The lines you need are those holding the word "folder"; pull them from the material.
● ● ● ● ● ● ●
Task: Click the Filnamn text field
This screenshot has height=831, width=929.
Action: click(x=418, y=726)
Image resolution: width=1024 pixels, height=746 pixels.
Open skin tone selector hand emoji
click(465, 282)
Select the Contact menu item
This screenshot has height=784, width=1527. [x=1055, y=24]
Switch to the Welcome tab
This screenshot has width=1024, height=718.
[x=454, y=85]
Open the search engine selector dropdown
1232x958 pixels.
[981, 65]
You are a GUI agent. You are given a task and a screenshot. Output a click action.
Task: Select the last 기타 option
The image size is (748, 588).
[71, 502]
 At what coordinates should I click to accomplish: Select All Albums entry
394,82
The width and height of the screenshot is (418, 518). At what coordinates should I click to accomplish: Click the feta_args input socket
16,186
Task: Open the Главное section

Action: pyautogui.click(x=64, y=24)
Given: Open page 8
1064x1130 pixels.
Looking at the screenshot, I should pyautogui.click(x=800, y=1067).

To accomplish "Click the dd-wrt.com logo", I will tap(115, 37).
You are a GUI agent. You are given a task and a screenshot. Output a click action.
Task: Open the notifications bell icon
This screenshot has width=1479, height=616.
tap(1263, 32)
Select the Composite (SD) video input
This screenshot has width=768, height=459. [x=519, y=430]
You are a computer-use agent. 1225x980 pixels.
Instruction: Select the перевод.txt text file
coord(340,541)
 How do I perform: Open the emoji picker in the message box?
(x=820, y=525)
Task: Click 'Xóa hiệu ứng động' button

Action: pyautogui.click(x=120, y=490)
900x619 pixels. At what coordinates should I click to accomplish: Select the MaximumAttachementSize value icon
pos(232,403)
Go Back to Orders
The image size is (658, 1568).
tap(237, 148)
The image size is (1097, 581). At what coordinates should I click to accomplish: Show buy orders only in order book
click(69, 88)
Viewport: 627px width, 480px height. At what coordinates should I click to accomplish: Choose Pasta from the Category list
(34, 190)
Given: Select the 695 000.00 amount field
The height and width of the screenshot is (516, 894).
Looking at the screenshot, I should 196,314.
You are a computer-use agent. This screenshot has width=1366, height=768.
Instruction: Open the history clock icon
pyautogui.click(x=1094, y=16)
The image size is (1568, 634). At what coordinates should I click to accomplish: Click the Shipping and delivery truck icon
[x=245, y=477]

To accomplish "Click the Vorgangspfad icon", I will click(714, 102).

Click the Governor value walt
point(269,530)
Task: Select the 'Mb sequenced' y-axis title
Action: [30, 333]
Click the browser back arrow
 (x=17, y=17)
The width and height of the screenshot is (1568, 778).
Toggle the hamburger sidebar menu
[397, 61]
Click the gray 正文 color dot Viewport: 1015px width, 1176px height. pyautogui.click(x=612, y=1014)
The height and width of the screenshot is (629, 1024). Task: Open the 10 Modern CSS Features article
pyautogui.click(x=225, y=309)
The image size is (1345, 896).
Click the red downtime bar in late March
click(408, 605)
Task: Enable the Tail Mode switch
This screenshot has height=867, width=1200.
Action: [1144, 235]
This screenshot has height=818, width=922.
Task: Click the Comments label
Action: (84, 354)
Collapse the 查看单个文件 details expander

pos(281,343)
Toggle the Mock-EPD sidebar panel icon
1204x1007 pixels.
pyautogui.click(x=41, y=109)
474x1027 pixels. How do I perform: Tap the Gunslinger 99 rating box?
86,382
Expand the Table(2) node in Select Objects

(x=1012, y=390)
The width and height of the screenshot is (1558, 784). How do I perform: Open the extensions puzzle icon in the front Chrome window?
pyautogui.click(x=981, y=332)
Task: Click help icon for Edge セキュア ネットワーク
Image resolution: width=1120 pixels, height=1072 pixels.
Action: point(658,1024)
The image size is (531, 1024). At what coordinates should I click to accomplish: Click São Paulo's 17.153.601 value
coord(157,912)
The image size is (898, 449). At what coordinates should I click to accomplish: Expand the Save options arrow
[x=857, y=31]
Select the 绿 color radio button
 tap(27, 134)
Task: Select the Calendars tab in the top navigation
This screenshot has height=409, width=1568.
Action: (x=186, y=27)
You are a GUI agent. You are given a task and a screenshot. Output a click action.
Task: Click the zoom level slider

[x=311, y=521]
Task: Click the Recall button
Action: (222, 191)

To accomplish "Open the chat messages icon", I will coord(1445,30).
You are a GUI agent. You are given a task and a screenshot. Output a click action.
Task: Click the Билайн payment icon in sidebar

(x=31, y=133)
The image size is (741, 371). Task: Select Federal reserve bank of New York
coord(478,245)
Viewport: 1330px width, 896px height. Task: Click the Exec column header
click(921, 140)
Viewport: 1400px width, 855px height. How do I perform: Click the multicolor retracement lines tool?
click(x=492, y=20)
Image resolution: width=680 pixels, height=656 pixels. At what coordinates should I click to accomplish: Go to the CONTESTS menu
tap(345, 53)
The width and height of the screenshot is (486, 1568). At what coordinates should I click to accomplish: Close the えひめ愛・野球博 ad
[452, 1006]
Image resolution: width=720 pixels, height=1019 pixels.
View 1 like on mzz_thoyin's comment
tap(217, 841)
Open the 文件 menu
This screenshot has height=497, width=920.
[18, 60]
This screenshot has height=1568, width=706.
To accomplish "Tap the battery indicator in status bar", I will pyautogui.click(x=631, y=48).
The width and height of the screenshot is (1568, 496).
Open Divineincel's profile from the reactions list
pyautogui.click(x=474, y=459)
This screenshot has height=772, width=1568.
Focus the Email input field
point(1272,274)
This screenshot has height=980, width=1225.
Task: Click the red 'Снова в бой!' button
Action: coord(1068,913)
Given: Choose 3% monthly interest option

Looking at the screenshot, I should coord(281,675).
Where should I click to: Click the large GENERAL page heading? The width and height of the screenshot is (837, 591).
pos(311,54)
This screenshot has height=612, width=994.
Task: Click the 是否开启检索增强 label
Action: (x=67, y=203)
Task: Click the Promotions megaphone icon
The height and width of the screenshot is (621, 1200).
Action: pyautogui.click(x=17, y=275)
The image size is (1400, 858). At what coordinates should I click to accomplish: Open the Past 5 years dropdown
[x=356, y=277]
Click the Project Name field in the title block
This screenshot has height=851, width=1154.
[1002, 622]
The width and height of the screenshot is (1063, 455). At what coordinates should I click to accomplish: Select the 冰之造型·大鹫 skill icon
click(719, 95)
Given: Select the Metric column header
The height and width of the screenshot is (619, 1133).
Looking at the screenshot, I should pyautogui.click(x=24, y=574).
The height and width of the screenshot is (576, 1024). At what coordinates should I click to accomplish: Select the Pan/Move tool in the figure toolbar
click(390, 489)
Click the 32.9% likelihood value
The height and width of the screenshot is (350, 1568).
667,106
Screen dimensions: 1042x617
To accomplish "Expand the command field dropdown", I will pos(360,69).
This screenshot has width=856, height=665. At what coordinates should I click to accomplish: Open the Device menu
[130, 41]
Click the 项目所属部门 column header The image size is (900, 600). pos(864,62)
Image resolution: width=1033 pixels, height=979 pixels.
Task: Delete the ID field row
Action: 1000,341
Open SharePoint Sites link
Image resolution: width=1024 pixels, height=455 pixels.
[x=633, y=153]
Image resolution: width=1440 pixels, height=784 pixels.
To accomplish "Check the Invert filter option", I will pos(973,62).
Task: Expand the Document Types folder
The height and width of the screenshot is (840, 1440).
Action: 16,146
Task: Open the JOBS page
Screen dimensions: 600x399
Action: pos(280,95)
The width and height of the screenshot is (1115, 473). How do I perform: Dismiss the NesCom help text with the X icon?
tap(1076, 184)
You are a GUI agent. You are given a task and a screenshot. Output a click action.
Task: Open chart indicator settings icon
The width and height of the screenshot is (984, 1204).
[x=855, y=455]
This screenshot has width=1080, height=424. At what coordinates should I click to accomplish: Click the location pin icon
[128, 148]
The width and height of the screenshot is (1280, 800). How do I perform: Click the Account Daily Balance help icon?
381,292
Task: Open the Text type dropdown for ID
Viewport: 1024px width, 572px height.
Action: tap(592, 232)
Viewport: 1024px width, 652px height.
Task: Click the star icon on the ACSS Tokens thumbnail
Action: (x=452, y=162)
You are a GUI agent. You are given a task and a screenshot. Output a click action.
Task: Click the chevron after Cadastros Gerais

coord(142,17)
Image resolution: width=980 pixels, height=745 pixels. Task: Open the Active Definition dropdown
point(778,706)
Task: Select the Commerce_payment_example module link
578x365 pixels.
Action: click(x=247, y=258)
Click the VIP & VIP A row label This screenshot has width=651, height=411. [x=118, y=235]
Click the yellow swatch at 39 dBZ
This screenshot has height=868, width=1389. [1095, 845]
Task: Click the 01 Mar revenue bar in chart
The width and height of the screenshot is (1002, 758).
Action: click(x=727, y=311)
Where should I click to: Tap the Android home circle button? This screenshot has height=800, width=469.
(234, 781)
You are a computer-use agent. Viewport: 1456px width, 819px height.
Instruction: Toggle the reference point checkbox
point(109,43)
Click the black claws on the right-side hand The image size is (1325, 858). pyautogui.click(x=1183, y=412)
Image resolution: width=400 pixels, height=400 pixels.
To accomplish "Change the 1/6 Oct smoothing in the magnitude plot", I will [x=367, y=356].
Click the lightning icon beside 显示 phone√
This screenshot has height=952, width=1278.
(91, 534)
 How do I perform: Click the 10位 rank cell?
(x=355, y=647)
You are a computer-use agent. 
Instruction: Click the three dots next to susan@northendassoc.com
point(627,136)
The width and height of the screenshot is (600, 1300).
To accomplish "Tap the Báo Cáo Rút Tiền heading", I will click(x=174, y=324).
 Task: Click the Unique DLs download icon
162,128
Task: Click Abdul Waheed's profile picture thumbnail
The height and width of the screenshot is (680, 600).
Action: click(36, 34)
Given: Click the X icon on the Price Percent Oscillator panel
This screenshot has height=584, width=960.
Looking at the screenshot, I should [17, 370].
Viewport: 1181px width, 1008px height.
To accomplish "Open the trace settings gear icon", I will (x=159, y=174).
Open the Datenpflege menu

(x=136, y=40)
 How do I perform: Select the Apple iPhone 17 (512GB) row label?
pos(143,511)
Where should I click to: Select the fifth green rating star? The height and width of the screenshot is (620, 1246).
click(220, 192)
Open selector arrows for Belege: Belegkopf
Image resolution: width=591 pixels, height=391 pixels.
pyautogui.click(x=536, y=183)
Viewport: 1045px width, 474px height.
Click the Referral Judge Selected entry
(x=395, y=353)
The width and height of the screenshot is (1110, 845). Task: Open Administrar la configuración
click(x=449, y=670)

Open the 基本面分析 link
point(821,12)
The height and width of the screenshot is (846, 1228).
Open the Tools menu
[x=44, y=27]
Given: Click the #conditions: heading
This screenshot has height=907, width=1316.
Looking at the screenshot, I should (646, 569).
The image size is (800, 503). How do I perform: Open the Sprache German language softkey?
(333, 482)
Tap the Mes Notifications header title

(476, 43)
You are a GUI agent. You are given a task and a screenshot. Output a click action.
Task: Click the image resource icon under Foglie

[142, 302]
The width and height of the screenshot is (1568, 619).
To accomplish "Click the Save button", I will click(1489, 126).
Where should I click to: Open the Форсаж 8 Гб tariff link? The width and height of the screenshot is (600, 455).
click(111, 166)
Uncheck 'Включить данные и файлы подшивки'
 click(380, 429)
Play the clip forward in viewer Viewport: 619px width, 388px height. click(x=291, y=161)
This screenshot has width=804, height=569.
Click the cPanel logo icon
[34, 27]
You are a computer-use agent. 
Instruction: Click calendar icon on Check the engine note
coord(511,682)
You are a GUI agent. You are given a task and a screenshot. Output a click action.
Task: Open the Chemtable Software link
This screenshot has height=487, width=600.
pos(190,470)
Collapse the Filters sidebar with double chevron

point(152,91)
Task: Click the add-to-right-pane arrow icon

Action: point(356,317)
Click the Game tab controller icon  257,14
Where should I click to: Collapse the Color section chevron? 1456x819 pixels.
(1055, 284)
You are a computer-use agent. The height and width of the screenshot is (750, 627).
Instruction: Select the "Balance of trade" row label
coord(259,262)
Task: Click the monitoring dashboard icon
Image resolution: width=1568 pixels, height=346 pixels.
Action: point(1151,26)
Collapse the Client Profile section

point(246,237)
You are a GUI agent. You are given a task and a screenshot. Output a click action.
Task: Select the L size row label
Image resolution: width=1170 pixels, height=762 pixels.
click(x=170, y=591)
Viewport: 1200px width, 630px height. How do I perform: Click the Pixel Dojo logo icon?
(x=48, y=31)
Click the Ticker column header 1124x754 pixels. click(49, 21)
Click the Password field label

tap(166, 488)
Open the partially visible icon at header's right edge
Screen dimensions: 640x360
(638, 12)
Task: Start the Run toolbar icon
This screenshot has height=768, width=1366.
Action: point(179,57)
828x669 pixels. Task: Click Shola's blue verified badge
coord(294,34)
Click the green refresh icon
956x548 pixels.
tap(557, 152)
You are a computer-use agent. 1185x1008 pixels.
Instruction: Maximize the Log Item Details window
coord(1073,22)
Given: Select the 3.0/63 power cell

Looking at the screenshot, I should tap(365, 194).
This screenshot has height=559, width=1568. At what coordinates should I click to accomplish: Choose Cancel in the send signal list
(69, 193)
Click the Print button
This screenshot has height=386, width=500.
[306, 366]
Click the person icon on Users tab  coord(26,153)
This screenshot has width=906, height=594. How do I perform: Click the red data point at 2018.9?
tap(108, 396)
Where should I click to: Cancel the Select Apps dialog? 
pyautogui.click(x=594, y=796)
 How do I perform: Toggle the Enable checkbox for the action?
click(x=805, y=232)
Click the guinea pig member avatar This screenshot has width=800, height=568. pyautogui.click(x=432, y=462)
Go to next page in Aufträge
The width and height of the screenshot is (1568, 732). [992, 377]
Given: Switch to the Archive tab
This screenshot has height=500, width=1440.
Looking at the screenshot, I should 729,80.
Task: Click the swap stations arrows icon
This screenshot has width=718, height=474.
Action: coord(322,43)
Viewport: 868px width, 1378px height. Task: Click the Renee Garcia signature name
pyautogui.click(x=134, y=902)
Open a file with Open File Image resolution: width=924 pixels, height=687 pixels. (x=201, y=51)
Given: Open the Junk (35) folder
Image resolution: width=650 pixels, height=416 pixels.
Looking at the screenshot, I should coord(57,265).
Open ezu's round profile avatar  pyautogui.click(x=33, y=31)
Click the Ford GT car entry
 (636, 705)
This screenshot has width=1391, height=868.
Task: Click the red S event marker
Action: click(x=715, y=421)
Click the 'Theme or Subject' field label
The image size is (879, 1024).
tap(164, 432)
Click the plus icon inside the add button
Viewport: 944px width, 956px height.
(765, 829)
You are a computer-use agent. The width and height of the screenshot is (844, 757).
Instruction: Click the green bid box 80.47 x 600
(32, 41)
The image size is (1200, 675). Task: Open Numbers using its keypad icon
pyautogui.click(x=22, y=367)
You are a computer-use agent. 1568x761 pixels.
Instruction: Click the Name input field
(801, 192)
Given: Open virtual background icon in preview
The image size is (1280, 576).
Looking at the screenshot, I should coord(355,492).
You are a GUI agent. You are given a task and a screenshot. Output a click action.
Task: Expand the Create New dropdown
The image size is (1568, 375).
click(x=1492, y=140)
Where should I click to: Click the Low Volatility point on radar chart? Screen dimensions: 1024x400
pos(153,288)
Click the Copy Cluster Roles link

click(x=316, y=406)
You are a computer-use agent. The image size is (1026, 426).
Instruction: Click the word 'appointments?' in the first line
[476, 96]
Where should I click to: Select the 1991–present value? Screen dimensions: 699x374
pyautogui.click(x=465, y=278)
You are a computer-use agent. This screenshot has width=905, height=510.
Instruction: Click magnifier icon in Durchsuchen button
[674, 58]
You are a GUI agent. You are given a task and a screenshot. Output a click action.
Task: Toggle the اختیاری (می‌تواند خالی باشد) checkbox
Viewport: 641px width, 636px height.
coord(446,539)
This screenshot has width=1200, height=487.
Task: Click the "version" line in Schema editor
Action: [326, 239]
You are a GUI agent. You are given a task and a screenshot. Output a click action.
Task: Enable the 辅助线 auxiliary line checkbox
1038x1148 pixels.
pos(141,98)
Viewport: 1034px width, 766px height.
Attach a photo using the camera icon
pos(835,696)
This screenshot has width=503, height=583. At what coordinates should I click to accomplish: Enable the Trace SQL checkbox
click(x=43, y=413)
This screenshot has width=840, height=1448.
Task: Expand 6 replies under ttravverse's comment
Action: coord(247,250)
● ● ● ● ● ● ●
→ EXERCISE OUTPUT
Task: Expand the Document Types folder
Given: Open the Junk (35) folder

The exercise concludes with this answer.